In many ways, government research investments have spoiled us. And they have misled us. All of the major “moonshot” initiatives of the 20th century were endeavors of technology—the actual moonshot Apollo Program; the Manhattan Project; and even the Human Genome Project, which was mostly a question of building the necessary DNA sequencers. What these have trained us to want of our science is the clarity of engineering. The satisfaction of a job well done that translates into a job done in perpetuity. You can go on to further improve the methodology, but there is no uncertainty about whether or not you did it in the first place. (Well, at least for the second two projects.)

According to a former NASA employee, for any given Mars mission, they build three Rovers—one for practice and troubleshooting the design, one to test, and one to send to Mars. In contrast, to find genes associated with a 3.5-fold greater chance of disease, one recent study of breast cancer risk tested 256,123 women. The scale of research necessary to find small associations like this is massive because of variation. A Mars Rover is a Mars Rover is a Mars Rover, it seems.
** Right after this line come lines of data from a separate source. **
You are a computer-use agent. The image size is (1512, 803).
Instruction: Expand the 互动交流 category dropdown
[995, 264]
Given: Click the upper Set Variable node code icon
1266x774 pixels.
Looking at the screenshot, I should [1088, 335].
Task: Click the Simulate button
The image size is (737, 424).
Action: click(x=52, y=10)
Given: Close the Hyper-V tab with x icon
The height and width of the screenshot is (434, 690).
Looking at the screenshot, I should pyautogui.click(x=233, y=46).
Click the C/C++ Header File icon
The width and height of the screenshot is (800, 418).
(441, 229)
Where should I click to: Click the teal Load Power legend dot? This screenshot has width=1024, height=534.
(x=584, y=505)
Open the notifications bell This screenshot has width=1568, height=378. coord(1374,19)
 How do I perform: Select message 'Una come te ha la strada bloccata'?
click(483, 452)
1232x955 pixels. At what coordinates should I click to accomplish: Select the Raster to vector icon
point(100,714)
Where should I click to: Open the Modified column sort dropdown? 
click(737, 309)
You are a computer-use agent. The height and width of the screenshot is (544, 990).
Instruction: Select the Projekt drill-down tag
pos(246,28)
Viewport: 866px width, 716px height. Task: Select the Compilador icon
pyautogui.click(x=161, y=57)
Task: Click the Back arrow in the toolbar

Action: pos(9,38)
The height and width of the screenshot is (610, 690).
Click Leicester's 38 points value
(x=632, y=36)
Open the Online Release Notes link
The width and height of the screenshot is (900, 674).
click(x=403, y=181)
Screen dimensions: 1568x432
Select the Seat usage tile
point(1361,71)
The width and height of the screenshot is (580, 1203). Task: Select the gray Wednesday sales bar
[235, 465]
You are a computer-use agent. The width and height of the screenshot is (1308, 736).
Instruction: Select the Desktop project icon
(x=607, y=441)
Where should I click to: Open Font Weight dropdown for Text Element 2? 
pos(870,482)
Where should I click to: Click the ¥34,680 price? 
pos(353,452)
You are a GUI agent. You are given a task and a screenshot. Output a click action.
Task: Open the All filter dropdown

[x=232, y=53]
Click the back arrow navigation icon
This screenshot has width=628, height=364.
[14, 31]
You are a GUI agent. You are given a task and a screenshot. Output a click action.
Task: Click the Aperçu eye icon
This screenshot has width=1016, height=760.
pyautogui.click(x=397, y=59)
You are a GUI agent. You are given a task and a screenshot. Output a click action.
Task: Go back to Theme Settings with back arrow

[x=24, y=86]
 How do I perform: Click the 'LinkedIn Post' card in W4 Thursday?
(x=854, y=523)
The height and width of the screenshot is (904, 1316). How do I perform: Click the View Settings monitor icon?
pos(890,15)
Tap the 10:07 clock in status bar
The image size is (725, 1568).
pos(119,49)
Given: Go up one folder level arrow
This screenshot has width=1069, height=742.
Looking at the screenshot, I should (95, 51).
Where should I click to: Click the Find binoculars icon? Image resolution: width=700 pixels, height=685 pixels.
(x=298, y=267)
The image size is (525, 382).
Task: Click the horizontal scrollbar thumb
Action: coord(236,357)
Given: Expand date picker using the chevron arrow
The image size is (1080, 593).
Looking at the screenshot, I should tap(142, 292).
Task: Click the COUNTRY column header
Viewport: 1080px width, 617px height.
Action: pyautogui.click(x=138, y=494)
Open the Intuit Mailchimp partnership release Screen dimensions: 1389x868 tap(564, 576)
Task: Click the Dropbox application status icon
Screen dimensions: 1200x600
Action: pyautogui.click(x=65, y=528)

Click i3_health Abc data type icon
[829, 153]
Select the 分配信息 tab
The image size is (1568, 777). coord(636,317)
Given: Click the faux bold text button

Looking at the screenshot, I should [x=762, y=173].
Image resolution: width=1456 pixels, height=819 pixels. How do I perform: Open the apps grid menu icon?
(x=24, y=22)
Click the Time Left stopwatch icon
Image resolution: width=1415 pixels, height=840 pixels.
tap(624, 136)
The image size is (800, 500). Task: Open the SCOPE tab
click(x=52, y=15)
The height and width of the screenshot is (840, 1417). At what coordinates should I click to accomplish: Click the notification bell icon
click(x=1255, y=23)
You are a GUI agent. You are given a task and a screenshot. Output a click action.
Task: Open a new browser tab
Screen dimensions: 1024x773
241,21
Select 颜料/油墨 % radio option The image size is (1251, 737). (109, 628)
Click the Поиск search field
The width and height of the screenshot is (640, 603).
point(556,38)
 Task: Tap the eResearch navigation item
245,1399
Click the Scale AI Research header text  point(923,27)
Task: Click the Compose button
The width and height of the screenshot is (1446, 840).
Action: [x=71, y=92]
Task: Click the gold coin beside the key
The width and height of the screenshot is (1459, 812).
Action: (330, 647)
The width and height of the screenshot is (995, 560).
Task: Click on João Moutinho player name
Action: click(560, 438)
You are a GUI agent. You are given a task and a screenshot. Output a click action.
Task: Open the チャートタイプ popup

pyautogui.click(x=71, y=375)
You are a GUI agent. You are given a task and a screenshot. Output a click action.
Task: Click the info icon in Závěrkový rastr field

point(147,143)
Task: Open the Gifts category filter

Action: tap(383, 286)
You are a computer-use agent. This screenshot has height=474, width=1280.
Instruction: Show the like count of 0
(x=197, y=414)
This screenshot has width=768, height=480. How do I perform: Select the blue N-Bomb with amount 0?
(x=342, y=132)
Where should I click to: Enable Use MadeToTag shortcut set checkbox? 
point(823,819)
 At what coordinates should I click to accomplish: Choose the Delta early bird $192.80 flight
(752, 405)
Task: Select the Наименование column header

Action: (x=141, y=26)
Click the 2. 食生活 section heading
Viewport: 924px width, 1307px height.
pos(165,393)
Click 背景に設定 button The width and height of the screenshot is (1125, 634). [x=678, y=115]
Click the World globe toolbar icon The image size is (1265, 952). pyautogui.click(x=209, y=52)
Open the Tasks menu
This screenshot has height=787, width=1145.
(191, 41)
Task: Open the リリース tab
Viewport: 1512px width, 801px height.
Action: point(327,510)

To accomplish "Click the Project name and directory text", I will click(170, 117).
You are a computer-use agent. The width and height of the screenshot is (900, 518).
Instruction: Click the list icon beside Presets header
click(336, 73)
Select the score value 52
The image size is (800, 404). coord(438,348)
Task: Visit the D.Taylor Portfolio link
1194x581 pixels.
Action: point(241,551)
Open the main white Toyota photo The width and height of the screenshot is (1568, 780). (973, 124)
But one cancer patient—with her specific lifestyle, her history, and her ancestry—is unique. Solving her problems, let alone curing cancer altogether as in Joe Biden’s moonshot, is that much more difficult.

Rees deems problems like preventing cancer or curing the common cold to be too complex for human brains to solve. Some think we should leave them for Big Data and machine learning to tackle. Computers will not cure the problem of variation, though. They cannot get rid of the uncertainty that comes with living in a complex world full of historical contingency. So we are left again to rely on the power of our brains. The important question is not whether scientific problems are really too complex to solve, but rather are they really too complex to think about? Right now, every day, individuals, and society as a whole, misunderstand and undervalue what we have already learned from science. But it need not be this way. In other words, it is not a question of whether there is a limit to scientific understanding but whether we are limiting ourselves in our scientific understanding.

In the short term, we can make efforts to fix problems of statistical and scientific literacy in positions of decision making. Currently there is one physicist in the US Congress, one mathematician , and a smattering of doctors. (Oh, and a one-time astronaut .) But tackling problems of health care, climate change, and inequality all require scientific competence. Facts can come from reports and testimony, but we need legislators who know how to analyze that data. The skills developed from a lifetime of research and scientific analysis would be strengths in government, and scientific expertise will only increase in relevance as this century progresses. It is worth noting that before they were politicians, Margaret Thatcher was a chemist and Angela Merkel a physicist. My recommendation does not only apply to elected officials. Certainly, judges and juries would benefit from a better understanding of math and statistics.

More broadly, we need to train ourselves to appreciate the science we have. There are problems we may not be able to solve, but that is not the only value of science. It can help us identify those problems and describe their risks. It can show us probabilities to plan for the future with more informed guesses. It can give us practice in thinking about and dealing with uncertainty, which arises in our lives not only from big phenomena like weather systems but also from the everyday unpredictability of human behavior. Surely this is worth spending money on.

JFK did not give speeches about finding genes that made you 3.5 times more likely to die. Even writing that sentence is awkward, and most people do not know how to think about a 3.5-fold disease risk increase. (For reference: if the risk was infinitesimal to begin with, 3.5 times it is still very small. You should ask for the absolute risk, not for the relative change.) But these are genes worth researching. Finding signal amongst noise is perhaps the most complex problem science must tackle. And this is why we must do it—because it is hard. Building robots that will take over the planet is hard, too, but appreciating variation is harder.